00:20 Je dois dire que le débat à l'Assemblée nationale nous a laissé un goût un tout petit peu amer.
00:26 La réforme des retraites est maintenant entre les mains des sénateurs,
00:30 ensuite 7 députés et 7 sénateurs décideront en commission mixte paritaire le 13 ou le 14 mars.
00:36 Comment fonctionne cette commission qui donc décidera du sort de la loi ?
00:41 Qui la compose pour tout savoir ?
00:43 Explication, analyse avec Jean-Philippe De Rosier qui est professeur de droit public à l'Université de Lille,
00:49 constitutionnaliste, membre de l'Institut universitaire de France,
00:53 auteur du blog "La Constitution décodée". Jean-Philippe De Rosier, bonjour.
00:56 - Bonjour.
00:57 - Merci d'être avec nous.
00:59 Alors, regardons les faits, encore une fois, les faits, rien que les faits.
01:04 La réforme des retraites est entre les mains des sénateurs, donc au Sénat maintenant, débat au Sénat.
01:12 Le Sénat, qui est à majorité de droite, votera le projet de loi du gouvernement, Jean-Philippe De Rosier.
01:21 Non ?
01:22 - Oui, vraisemblablement. Alors, il va certainement l'amender.
01:25 Vous dites qu'il est entre les mains des sénateurs du Sénat et qu'il va l'examiner.
01:31 Il y a d'abord cette semaine, une semaine d'accalmie, c'est-à-dire une semaine de vacances parlementaires.
01:35 La plupart des Français sont en vacances cette semaine.
01:37 C'est également le cas des parlementaires qui ont suspendu leurs travaux.
01:40 Ce qui veut dire qu'il n'y aura pas de débat ni à l'Assemblée nationale, puisqu'elle a terminé, ni au Sénat encore.
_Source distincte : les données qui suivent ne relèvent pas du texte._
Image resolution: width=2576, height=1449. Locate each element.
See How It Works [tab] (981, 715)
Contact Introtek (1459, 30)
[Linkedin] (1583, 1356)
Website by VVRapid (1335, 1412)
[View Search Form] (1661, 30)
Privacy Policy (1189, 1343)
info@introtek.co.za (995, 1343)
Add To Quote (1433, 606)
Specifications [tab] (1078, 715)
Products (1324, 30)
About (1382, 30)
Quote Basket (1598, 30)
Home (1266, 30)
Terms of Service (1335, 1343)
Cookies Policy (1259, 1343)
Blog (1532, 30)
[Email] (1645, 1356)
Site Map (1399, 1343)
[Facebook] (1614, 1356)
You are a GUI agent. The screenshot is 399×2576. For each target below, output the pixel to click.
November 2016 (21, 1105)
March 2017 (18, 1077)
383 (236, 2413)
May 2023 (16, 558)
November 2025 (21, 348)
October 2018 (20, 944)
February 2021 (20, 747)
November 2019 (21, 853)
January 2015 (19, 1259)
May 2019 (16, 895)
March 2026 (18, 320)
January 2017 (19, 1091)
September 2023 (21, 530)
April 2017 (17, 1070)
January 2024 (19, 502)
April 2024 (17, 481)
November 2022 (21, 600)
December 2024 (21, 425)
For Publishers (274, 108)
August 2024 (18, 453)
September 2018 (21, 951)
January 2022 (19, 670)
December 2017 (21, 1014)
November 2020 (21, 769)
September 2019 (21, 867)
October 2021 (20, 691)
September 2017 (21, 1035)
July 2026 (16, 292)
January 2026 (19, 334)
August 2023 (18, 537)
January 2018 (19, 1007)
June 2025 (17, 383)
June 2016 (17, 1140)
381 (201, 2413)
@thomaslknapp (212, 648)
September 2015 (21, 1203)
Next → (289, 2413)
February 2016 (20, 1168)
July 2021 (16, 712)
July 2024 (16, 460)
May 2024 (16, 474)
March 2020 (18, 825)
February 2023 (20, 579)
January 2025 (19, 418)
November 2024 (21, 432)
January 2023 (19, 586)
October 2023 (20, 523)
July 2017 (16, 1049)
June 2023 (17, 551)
01:46 Ça ne reviendra qu'à partir de la semaine prochaine, d'abord en commission, et à partir du 6 mars dans l'hémicycle du Sénat.
01:54 Voilà pour clarifier un petit peu ces choses-là, et que les auditeurs ne s'étonnent pas qu'il n'y ait pas d'évolution cette semaine,
02:00 alors que la France est largement en vacances.
02:03 - Vous avez eu raison de rappeler ce point précis, Jean-Philippe De Rosier.
02:07 Une fois le débat terminé au Sénat, imaginons que le Sénat vote le texte. On est d'accord ?
02:14 - Le Sénat va voter le texte, parce qu'au Sénat, il y a rarement de l'obstruction, comme on a pu en voir cette semaine à l'Assemblée nationale.
02:22 Le principal groupe d'opposition, le groupe socialiste au Sénat, a fait savoir, et son président Patrick Cannaire a pris l'engagement,
02:30 qu'ils examineraient le texte, et notamment ce fameux article 7 sur le report de la Gégal.
02:36 Donc je pense qu'il y aura effectivement un texte qui sera adopté par le Sénat.
02:40 Pas forcément celui du gouvernement, parce que, comme vous l'avez dit, le Sénat est la majorité de droite,
02:46 et le gouvernement, s'il met une politique de droite, n'est pas un gouvernement "les républicains".
02:51 Donc le Sénat va amender, va corriger, et de l'ampleur de ces modifications dépendra des chances de succès de cette commission que vous avez évoquée,
03:03 cette CNP, cette Commission Mixte Paritaire.
03:07 - Alors, là ça mérite explication. Commission Mixte Paritaire, qui se réunira le 13 ou le 14 mars, composée donc de 7 députés et 7 sénateurs.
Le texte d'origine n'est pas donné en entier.